ふりかけ製造などの三島食品(中区南吉島、末貞操社長)は2025年12月期決算で過去最高の売上高152億円を見込む。市販用商品が好調に売り上げを伸ばし、ここ数年は業務用を上回っている。一方で、看板商品「ゆかり」を〝脇役〟に小売店などの商品販売を促す「メイン食材販売支援プログラム」も奏功。今期も脇役戦略で新規開拓を加速させるとともに、〝立ち止まってもらう売り場〟づくりなど独自の販促を展開。拡大傾向のふりかけ市場で業務用、市販用共に底上げを図る。
業務用と拮抗していた市販用が総売り上げの51・5%に伸長。18年にゆかりの姉妹品がSNSで話題になり、これを契機に商品ネーミングを意識した新商品を投入。ヒジキを原料に今年1月に発売した混ぜご飯の素「ひでき」で計10種類を数え、ラインアップのシナジーを高めている。SNSを活用するほか、量販店などの陳列棚や販促グッズを無料で貸し出し、目に付く売り場に仕上げる。高騰するノリの代替え的な需要も高まり、好業績が続く。
24年から本格化したメイン食材販売支援プログラムは現在、流通大手など20社以上が導入し、軌道に乗せている。青果や鮮魚、精肉などの食材にゆかり1㌘入りを付けて販売展開。
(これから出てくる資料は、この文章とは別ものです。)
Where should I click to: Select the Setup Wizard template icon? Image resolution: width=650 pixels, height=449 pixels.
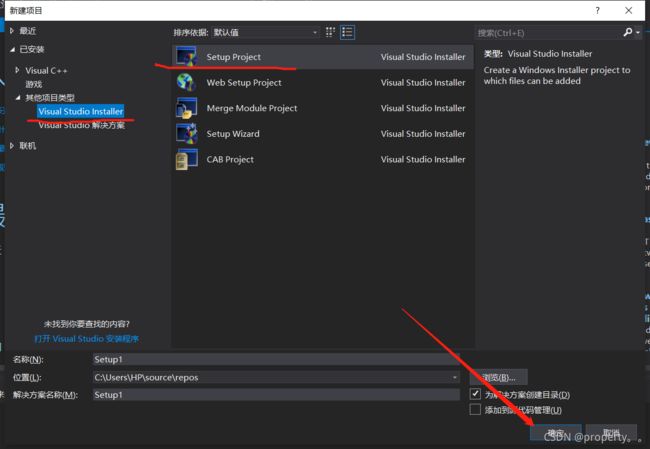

調味料として使う需要を掘り起こすとともに、生鮮品の売れ行き促進効果として豚ロース肉やタコ、ブナシメジなどが2倍以上、シラスは3倍以上の事例もある。こうしたデータを有効活用し、スーパー以外の総菜向けを強化していく方針だ。マイナス18度以下で保存するウエットタイプも好調で、受け皿などもセットで納めるビジネスホテル向けが伸長。ゆかりとコラボするメーカー商品が増え、新たに大手と連携する案件も控える。
広島菜の生産拡大へ
21年の発売1カ月で年間1万ケースを売り上げたヒット商品「ひろし」は23年に「鮭 ひろし」、25年「だし ひろし」を市場に投入。SNSの反響も大きく、ひろしシリーズは10種類のうち、ゆかりに次ぐ売り上げにランク。JA広島市から調達する原材料の広島菜の不足を受け、昨年初めて、県内各所の農家に生産を依頼。自社農園でも増産を視野に、設備導入し栽培を始めた。漬物用の需要が減退する中、広島菜の新たな加工食品として認知度を高めている。